%%

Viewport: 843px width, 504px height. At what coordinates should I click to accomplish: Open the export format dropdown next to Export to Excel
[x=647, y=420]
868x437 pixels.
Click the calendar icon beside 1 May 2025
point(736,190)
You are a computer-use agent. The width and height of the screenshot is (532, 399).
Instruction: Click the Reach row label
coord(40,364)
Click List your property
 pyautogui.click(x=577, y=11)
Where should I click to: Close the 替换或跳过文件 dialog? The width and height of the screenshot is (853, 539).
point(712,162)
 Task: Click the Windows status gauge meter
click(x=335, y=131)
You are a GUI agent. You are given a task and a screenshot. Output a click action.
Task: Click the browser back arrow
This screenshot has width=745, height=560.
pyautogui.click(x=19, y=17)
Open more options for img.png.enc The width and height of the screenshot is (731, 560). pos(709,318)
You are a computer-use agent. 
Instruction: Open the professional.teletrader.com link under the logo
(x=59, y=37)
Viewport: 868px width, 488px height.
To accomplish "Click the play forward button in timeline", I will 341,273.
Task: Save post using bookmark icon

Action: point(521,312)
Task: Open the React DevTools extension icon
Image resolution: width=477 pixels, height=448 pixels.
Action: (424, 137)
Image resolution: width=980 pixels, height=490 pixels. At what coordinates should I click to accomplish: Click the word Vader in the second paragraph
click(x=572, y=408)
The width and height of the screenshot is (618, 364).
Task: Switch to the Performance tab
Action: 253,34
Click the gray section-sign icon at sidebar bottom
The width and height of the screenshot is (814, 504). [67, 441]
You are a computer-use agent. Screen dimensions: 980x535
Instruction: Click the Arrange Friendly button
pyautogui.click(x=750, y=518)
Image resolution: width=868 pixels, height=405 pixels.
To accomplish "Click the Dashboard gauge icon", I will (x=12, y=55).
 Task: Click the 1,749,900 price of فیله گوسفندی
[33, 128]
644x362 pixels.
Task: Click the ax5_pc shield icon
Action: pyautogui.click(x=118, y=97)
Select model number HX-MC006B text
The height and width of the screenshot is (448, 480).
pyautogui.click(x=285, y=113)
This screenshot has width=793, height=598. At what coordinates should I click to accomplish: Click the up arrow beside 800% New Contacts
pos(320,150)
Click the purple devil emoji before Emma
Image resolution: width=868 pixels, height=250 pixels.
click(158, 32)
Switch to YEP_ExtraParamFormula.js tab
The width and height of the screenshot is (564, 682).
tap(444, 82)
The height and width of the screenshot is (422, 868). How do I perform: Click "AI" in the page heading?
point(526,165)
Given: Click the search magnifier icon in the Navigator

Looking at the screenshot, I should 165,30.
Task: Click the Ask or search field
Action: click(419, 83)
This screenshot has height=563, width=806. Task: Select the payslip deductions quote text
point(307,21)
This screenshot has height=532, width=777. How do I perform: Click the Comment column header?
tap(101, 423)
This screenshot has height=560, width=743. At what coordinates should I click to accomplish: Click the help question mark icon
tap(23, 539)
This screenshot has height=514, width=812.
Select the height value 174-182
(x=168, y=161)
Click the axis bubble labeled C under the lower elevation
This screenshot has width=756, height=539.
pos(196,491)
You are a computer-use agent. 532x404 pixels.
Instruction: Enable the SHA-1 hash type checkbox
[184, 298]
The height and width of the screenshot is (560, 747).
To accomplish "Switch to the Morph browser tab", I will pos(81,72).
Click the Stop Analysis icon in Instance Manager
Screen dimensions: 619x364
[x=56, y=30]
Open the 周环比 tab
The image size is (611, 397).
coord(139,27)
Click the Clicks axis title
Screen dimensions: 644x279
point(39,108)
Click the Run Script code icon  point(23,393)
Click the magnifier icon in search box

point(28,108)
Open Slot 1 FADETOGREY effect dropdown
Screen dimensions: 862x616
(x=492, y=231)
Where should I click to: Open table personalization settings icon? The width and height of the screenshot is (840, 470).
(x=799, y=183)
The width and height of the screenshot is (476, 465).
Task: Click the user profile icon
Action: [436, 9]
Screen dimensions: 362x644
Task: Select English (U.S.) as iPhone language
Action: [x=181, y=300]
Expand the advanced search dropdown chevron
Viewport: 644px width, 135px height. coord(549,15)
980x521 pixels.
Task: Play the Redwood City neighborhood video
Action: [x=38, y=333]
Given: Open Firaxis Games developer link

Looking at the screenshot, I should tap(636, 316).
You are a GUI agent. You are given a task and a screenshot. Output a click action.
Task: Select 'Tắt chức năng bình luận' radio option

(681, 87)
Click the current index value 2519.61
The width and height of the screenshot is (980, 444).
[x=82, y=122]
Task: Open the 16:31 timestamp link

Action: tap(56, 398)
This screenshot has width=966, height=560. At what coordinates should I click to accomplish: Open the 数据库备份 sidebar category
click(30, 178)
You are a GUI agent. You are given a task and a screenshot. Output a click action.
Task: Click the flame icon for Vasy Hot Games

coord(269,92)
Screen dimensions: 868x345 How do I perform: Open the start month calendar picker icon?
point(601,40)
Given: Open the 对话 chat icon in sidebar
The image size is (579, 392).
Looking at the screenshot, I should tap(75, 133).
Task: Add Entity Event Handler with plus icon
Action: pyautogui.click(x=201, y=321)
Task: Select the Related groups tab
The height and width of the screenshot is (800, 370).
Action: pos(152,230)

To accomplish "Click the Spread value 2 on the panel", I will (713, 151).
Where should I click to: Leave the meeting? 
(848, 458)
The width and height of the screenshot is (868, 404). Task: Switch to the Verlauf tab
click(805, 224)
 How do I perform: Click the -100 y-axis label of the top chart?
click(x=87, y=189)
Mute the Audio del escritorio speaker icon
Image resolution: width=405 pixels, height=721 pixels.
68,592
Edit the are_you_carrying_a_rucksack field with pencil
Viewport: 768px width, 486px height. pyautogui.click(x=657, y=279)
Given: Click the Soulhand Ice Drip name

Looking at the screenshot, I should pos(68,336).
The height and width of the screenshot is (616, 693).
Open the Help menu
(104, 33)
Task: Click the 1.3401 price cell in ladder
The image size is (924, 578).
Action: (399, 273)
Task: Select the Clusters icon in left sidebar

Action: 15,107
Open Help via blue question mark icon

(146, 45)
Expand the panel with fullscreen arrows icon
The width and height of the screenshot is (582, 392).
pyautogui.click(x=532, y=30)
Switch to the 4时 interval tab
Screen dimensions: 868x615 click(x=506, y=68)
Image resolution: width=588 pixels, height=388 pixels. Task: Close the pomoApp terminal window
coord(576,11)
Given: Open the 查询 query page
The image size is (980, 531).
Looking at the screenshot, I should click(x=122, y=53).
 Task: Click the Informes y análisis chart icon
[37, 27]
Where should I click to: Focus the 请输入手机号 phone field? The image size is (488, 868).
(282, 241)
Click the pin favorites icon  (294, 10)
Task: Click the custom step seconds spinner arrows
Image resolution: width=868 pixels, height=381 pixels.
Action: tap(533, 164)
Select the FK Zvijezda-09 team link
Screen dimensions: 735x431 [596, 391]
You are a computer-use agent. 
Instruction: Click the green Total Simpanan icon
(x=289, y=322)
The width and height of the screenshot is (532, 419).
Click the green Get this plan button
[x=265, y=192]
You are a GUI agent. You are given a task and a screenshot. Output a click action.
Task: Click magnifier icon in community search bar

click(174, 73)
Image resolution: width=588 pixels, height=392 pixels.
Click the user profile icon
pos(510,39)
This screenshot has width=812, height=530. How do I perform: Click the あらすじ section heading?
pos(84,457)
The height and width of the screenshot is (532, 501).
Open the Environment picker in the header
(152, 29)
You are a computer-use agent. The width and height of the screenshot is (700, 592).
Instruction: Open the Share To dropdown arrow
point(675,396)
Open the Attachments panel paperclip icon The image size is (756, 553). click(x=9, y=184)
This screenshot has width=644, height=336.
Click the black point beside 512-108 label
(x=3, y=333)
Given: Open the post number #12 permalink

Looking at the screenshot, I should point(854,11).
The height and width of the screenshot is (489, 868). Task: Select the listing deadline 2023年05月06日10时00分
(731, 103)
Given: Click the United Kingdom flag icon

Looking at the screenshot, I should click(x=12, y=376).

%%

» **Your goal**:
What do the lines above say from the one containing "Select model number HX-MC006B text" down to the one containing "The height and width of the screenshot is (560, 747)."? Return them exactly, both end lines included, and only them.

» **Final answer**:
Select model number HX-MC006B text
The height and width of the screenshot is (448, 480).
pyautogui.click(x=285, y=113)
This screenshot has width=793, height=598. At what coordinates should I click to accomplish: Click the up arrow beside 800% New Contacts
pos(320,150)
Click the purple devil emoji before Emma
Image resolution: width=868 pixels, height=250 pixels.
click(158, 32)
Switch to YEP_ExtraParamFormula.js tab
The width and height of the screenshot is (564, 682).
tap(444, 82)
The height and width of the screenshot is (422, 868). How do I perform: Click "AI" in the page heading?
point(526,165)
Given: Click the search magnifier icon in the Navigator

Looking at the screenshot, I should 165,30.
Task: Click the Ask or search field
Action: click(419, 83)
This screenshot has height=563, width=806. Task: Select the payslip deductions quote text
point(307,21)
This screenshot has height=532, width=777. How do I perform: Click the Comment column header?
tap(101, 423)
This screenshot has height=560, width=743. At what coordinates should I click to accomplish: Click the help question mark icon
tap(23, 539)
This screenshot has height=514, width=812.
Select the height value 174-182
(x=168, y=161)
Click the axis bubble labeled C under the lower elevation
This screenshot has width=756, height=539.
pos(196,491)
You are a computer-use agent. 532x404 pixels.
Instruction: Enable the SHA-1 hash type checkbox
[184, 298]
The height and width of the screenshot is (560, 747).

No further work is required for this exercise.